Maurizio Pozzi e la disciplina della crescita nell’aviazione

Maurizio Pozzi

Quando aeromobili, motori e componenti disponibili non bastano a soddisfare la domanda, i valori aumentano e le opportunità si moltiplicano. Ma per le imprese che acquistano e gestiscono asset aeronautici, l’espansione porta con sé una domanda meno visibile: quanto capitale impegnare, per quanto tempo e con quale capacità di assorbire un errore di valutazione. Maurizio Pozzi, Presidente e Co-Fondatore di Aeras Aviation, opera in questo punto di incontro tra industria e Areas Aviation conta su oltre trent’anni di esperienza nell’engine trading, nell’asset management e nei rapporti con le compagnie aeree.

All’interno della società Maurizio Pozzi si occupa della strategia finanziaria, dello sviluppo della struttura economica e della crescita corporate. Il contesto in cui opera rende questa funzione più rilevante. IATA ha stimato che nel 2025 le strozzature della catena di fornitura siano costate alle compagnie aeree oltre 11 miliardi di dollari. Alla fine dello stesso anno, il backlog globale superava 17.000 aeromobili, quasi il 60% della flotta attiva. Secondo l’associazione, il riequilibrio strutturale tra domanda e capacità produttiva potrebbe non arrivare prima del periodo 2031-2034.

Un mercato teso premia chi dispone di materiale, ma può anche indurre a pagare troppo o a confondere l’aumento dei prezzi con la creazione di valore. Per una società dell’aftermarket, l’incremento del volume non coincide automaticamente con una crescita di qualità. Inventario, tempi di riparazione, documentazione tecnica, costi di ricertificazione e possibilità di ricollocare l’asset determinano il risultato economico molto più della sola domanda iniziale.

In un’intervista congiunta pubblicata da AviTrader MRO 360° nel marzo 2026, Maurizio Pozzi e Demetrios Bradshaw, CEO e Co-Fondatore di Aeras Aviation, indicano la disciplina finanziaria come uno dei tre pilastri della competitività, insieme alla competenza tecnica e alla capacità commerciale.
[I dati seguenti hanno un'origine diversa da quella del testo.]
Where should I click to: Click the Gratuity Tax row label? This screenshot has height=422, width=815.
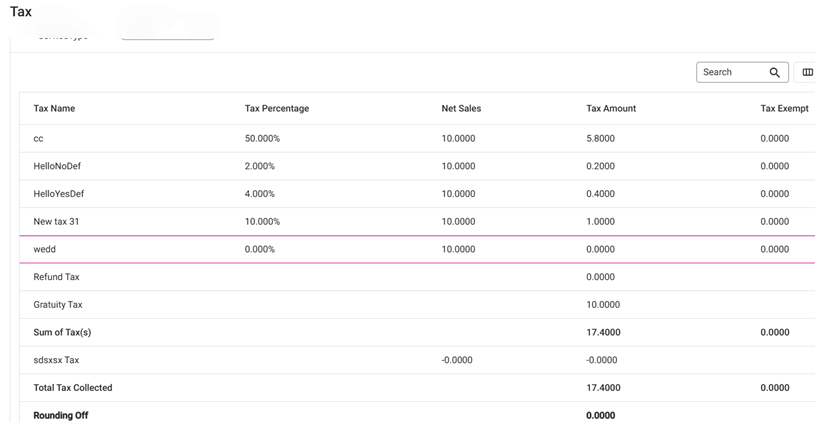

La sintesi è netta: “La disciplina finanziaria garantisce una crescita sostenibile”. Il passaggio collega controllo del rischio e allocazione del capitale al problema manageriale della crescita.

Prima di impegnare risorse in un motore o in un portafoglio di componenti, occorre valutare non soltanto il prezzo di acquisto. Pesano la condizione tecnica, la completezza dei record, le riparazioni necessarie, il tempo previsto prima della vendita e la profondità della domanda per quella specifica piattaforma. Il margine atteso deve essere confrontato con il capitale assorbito e con il rischio che i tempi si allunghino.
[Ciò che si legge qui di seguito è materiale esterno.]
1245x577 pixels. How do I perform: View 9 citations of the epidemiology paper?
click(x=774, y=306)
Il fattore tempo è diventato particolarmente instabile. Nel rapporto IATA e Oliver Wyman dell’ottobre 2025, oltre il 75% degli operatori interpellati riferiva un aumento dei turnaround time dei motori rispetto all’anno precedente. L’80% individuava nella disponibilità dei singoli pezzi il principale ostacolo. Per chi finanzia l’inventario, ogni ritardo prolunga l’immobilizzo del capitale e modifica il rendimento dell’operazione.

Un esempio verificabile del modello operativo è l’accordo annunciato nel maggio 2024 tra Aeras Aviation e Next Level Aviation. L’intesa prevedeva che Aeras Aviation conferisse in conto vendita accessori provenienti da teardown di motori CFM56-5B e CFM56-7B. Next Level Aviation avrebbe poi gestito riparazioni, qualità, magazzino, logistica e vendita globale del materiale idoneo al servizio. Il valore dell’accordo non è stato reso pubblico, ma la struttura mostra come l’aftermarket richieda il coordinamento di competenze tecniche, finanziarie e operative, non una semplice compravendita.

La divisione dei compiti al vertice segue questa logica. Maurizio Pozzi è principalmente focalizzato sulla direzione finanziaria e sullo sviluppo corporate. Demetrios Bradshaw è più direttamente collegato alle vendite, allo sviluppo commerciale e alle relazioni con i clienti. Le due funzioni devono restare coordinate, ma rispondono a criteri differenti: il mercato individua l’opportunità, la struttura finanziaria stabilisce se e come sostenerla.

L’ampliamento della capacità logistica negli Stati Uniti, lo sviluppo annunciato a Dubai South e l’avvio di una divisione dedicata al leasing rendono questo equilibrio più complesso. Ogni passaggio aumenta il perimetro degli asset e la durata potenziale dell’esposizione. La crescita, in altre parole, deve essere finanziata e governata prima di poter essere celebrata.